Access modifiers restrict the visibility of program elements:
•PUBLIC/EXPORT: A public function, global, type (class, structure, delegate etc) or type member (field, method, property, event etc) is visible to all code within the same assembly (exe or dll) where it is declared and assemblies referenced by the declaring assembly. This is the default in X#.
•PROTECT/PROTECTED: The PROTECT(ED) keyword can be applied only to type members and restrict their visibility to code within the same type and classes that inherit from that type
•INSTANCE: A unique modifier keyword to X# (and Visual Objects), very similar to PROTECT, but applies only to class fields and has different semantics to PROTECT, on the way it is used by code within the same class (see sample below).
•PRIVATE/HIDDEN: Also applies to type members and is more restrictive than PROTECT, as it limits the member visibility to only code within the type where it is declared (not to classes inheriting from that type). If you declare a field or method as PRIVATE then the compiler may produce a compiler warning xs0169 when it detects that that field or method is never called inside the class.
•INTERNAL: Restricts the visibility of a type or member only to code from the same assembly (dll or exe). An internal member is not visible to any code outside the defining assembly, not even to classes inheriting from this class declared in other assemblies. Can be combined with PROTECTED, so that an INTERNAL PROTECTED member can be seen only from within the same class and also from inheriting classes that are defined in the same assembly, but not from inheriting classes that are defined in other assemblies.
•The XBase++ dialect also has the modifier STATIC, which means that the class is only visible in the source file where it is used.
Note: It is still possible to explicitly specify certain assemblies where internal types and members of an assembly are visible, by using the InternalsVisibleTo attribute. See documentation for System.Runtime.CompilerServices.InternalsVisibleToAttribute for more information.

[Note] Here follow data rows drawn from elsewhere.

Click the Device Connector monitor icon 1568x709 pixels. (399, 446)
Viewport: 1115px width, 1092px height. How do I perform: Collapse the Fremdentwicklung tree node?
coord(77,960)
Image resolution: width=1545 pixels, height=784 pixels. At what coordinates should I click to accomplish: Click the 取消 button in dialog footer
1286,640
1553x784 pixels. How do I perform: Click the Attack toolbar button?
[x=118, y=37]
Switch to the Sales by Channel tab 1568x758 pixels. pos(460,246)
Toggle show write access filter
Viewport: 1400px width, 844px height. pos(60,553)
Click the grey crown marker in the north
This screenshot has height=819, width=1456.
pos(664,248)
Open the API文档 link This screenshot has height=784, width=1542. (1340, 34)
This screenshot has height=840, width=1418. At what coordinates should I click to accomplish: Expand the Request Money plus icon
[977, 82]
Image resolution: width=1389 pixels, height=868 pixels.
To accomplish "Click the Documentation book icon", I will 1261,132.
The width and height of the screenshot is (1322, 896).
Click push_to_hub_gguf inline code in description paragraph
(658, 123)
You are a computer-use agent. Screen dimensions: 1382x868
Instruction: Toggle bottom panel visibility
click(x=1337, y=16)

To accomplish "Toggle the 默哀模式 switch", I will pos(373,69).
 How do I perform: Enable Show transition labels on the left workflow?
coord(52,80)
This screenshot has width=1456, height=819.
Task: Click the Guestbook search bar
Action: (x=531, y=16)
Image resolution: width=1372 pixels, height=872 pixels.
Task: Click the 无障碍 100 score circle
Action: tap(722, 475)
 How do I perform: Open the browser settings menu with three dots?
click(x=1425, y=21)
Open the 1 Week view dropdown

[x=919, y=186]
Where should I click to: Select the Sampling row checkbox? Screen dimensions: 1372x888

INTERNAL PROCEDURE InternalProc() // procedure accessible only from within the same assembly
INTERNAL GLOBAL InternalGlobal AS INT // global accessible only from within the same assembly
PUBLIC CLASS TestClass // accessible from everywhere
EXPORT Export_field AS INT // accessible from everywhere
PROTECT Protected_field AS INT // accessible to this class and classes inherited from it
INTERNAL PROTECT Internal_Protected_field AS INT // accessible to this class and classes inherited from it, defined in this same assembly only
PRIVATE METHOD Private_Method() AS VOID // accessible only from code inside this particular class
END CLASS
A compatibility feature for code derived from Visual Objects, INSTANCE applies to fields and is similar to PROTECT, but has different semantics when a property (or ACCESS) is defined with the same name. When a PROTECT field is used and an ACCESS/ASSIGN pair (or PROPERTY) is defined with the same name in the type, then any code within that class that tries to access this member, always refers to the field. But when the member is declared with the INSTANCE keyword, the compiler binds the name to the ACCESS instead:
FUNCTION Start() AS VOID
TestClass{}:DoTest()
CLASS TestClass
PROTECT Protected_member := "field" AS STRING
INSTANCE Instance_member := "field" AS STRING
ACCESS Protected_member AS STRING
RETURN "access"
ACCESS Instance_member AS STRING
RETURN "access"
METHOD DoTest() AS VOID
? SELF:Protected_member // field
? SELF:Instance_member // access, because the field is defined with the INSTANCE keyword
END CLASS
This feature is a leftover from old Visual Objects versions that were emitting INSTANCE members for every control in the Window Editor and is depreciated in X#, but still available for compatibility reasons.